> _Instrucciones y requisitos_
Copia sin ningún cambio todas las líneas de los ítems que aparecen a continuación.

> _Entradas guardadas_

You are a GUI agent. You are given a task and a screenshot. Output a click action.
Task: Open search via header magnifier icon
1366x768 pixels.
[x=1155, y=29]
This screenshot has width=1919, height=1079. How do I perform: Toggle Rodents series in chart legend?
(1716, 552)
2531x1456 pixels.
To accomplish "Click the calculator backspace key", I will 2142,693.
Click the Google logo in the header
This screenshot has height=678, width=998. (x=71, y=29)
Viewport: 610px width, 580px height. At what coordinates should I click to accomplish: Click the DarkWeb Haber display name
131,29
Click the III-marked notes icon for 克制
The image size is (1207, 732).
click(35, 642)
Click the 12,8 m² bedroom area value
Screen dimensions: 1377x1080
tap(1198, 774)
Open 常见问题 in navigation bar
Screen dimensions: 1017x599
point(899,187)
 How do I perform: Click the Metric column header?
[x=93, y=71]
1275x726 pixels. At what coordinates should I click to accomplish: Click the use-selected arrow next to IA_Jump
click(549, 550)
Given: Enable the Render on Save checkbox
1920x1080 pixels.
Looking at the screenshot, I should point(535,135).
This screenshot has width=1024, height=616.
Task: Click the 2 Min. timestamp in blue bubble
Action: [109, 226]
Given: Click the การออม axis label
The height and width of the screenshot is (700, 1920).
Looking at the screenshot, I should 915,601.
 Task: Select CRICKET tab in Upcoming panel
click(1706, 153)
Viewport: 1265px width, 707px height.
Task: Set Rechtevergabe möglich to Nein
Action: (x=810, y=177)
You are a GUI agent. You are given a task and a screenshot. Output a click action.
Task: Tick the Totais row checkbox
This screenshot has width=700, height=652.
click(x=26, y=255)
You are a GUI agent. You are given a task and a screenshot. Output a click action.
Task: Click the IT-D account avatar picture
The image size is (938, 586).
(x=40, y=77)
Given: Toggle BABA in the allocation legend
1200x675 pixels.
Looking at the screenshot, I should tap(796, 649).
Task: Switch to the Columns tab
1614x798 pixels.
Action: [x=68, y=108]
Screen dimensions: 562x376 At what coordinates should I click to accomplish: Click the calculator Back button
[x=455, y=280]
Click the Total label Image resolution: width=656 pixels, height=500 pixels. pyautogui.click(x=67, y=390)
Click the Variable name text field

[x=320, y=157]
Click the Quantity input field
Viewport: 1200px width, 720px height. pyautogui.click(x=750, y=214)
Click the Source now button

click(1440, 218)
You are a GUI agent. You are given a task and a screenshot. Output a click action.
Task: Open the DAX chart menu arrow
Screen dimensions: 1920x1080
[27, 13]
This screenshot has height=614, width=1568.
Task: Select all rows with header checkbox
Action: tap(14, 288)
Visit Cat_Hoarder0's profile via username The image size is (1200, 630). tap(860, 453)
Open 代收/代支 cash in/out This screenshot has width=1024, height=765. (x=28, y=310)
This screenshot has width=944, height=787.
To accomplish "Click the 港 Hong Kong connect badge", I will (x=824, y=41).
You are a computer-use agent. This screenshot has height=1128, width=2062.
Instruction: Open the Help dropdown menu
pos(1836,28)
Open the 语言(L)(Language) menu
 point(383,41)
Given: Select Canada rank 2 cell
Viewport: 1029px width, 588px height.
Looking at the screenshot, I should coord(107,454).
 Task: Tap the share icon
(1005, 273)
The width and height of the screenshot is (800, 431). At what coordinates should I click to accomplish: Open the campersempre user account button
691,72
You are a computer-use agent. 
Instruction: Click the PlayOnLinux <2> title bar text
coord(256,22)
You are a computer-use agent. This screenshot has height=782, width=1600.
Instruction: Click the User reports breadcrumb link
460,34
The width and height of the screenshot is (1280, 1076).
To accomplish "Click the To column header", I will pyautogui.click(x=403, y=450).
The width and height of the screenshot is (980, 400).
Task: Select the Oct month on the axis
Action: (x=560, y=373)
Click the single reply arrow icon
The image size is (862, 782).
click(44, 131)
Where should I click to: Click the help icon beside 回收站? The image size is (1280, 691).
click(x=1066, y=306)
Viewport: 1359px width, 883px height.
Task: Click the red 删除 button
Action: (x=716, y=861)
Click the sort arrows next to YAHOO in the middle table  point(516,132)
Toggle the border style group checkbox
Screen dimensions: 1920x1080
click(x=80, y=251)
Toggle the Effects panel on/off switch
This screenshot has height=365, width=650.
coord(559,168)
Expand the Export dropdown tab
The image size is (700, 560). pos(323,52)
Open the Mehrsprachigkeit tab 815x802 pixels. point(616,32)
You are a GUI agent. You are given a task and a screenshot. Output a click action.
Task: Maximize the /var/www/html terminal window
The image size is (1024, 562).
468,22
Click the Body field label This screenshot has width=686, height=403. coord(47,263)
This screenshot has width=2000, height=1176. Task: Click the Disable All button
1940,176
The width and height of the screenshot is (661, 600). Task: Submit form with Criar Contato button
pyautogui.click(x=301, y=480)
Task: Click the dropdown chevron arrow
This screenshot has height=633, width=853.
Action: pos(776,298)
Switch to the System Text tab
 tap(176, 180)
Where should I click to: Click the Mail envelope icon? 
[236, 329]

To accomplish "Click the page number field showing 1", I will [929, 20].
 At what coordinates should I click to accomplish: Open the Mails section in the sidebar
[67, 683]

> _Respuesta solicitada_
You are a GUI agent. You are given a task and a screenshot. Output a click action.
Task: Open search via header magnifier icon
1366x768 pixels.
[x=1155, y=29]
This screenshot has width=1919, height=1079. How do I perform: Toggle Rodents series in chart legend?
(1716, 552)
2531x1456 pixels.
To accomplish "Click the calculator backspace key", I will 2142,693.
Click the Google logo in the header
This screenshot has height=678, width=998. (x=71, y=29)
Viewport: 610px width, 580px height. At what coordinates should I click to accomplish: Click the DarkWeb Haber display name
131,29
Click the III-marked notes icon for 克制
The image size is (1207, 732).
click(35, 642)
Click the 12,8 m² bedroom area value
Screen dimensions: 1377x1080
tap(1198, 774)
Open 常见问题 in navigation bar
Screen dimensions: 1017x599
point(899,187)
 How do I perform: Click the Metric column header?
[x=93, y=71]
1275x726 pixels. At what coordinates should I click to accomplish: Click the use-selected arrow next to IA_Jump
click(549, 550)
Given: Enable the Render on Save checkbox
1920x1080 pixels.
Looking at the screenshot, I should point(535,135).
This screenshot has width=1024, height=616.
Task: Click the 2 Min. timestamp in blue bubble
Action: [109, 226]
Given: Click the การออม axis label
The height and width of the screenshot is (700, 1920).
Looking at the screenshot, I should 915,601.
 Task: Select CRICKET tab in Upcoming panel
click(1706, 153)
Viewport: 1265px width, 707px height.
Task: Set Rechtevergabe möglich to Nein
Action: (x=810, y=177)
You are a GUI agent. You are given a task and a screenshot. Output a click action.
Task: Tick the Totais row checkbox
This screenshot has width=700, height=652.
click(x=26, y=255)
You are a GUI agent. You are given a task and a screenshot. Output a click action.
Task: Click the IT-D account avatar picture
The image size is (938, 586).
(x=40, y=77)
Given: Toggle BABA in the allocation legend
1200x675 pixels.
Looking at the screenshot, I should tap(796, 649).
Task: Switch to the Columns tab
1614x798 pixels.
Action: [x=68, y=108]
Screen dimensions: 562x376 At what coordinates should I click to accomplish: Click the calculator Back button
[x=455, y=280]
Click the Total label Image resolution: width=656 pixels, height=500 pixels. pyautogui.click(x=67, y=390)
Click the Variable name text field

[x=320, y=157]
Click the Quantity input field
Viewport: 1200px width, 720px height. pyautogui.click(x=750, y=214)
Click the Source now button

click(1440, 218)
You are a GUI agent. You are given a task and a screenshot. Output a click action.
Task: Open the DAX chart menu arrow
Screen dimensions: 1920x1080
[27, 13]
This screenshot has height=614, width=1568.
Task: Select all rows with header checkbox
Action: tap(14, 288)
Visit Cat_Hoarder0's profile via username The image size is (1200, 630). tap(860, 453)
Open 代收/代支 cash in/out This screenshot has width=1024, height=765. (x=28, y=310)
This screenshot has width=944, height=787.
To accomplish "Click the 港 Hong Kong connect badge", I will (x=824, y=41).
You are a computer-use agent. This screenshot has height=1128, width=2062.
Instruction: Open the Help dropdown menu
pos(1836,28)
Open the 语言(L)(Language) menu
 point(383,41)
Given: Select Canada rank 2 cell
Viewport: 1029px width, 588px height.
Looking at the screenshot, I should coord(107,454).
 Task: Tap the share icon
(1005, 273)
The width and height of the screenshot is (800, 431). At what coordinates should I click to accomplish: Open the campersempre user account button
691,72
You are a computer-use agent. 
Instruction: Click the PlayOnLinux <2> title bar text
coord(256,22)
You are a computer-use agent. This screenshot has height=782, width=1600.
Instruction: Click the User reports breadcrumb link
460,34
The width and height of the screenshot is (1280, 1076).
To accomplish "Click the To column header", I will pyautogui.click(x=403, y=450).
The width and height of the screenshot is (980, 400).
Task: Select the Oct month on the axis
Action: (x=560, y=373)
Click the single reply arrow icon
The image size is (862, 782).
click(44, 131)
Where should I click to: Click the help icon beside 回收站? The image size is (1280, 691).
click(x=1066, y=306)
Viewport: 1359px width, 883px height.
Task: Click the red 删除 button
Action: (x=716, y=861)
Click the sort arrows next to YAHOO in the middle table  point(516,132)
Toggle the border style group checkbox
Screen dimensions: 1920x1080
click(x=80, y=251)
Toggle the Effects panel on/off switch
This screenshot has height=365, width=650.
coord(559,168)
Expand the Export dropdown tab
The image size is (700, 560). pos(323,52)
Open the Mehrsprachigkeit tab 815x802 pixels. point(616,32)
You are a GUI agent. You are given a task and a screenshot. Output a click action.
Task: Maximize the /var/www/html terminal window
The image size is (1024, 562).
468,22
Click the Body field label This screenshot has width=686, height=403. coord(47,263)
This screenshot has width=2000, height=1176. Task: Click the Disable All button
1940,176
The width and height of the screenshot is (661, 600). Task: Submit form with Criar Contato button
pyautogui.click(x=301, y=480)
Task: Click the dropdown chevron arrow
This screenshot has height=633, width=853.
Action: pos(776,298)
Switch to the System Text tab
 tap(176, 180)
Where should I click to: Click the Mail envelope icon? 
[236, 329]

To accomplish "Click the page number field showing 1", I will [929, 20].
 At what coordinates should I click to accomplish: Open the Mails section in the sidebar
[67, 683]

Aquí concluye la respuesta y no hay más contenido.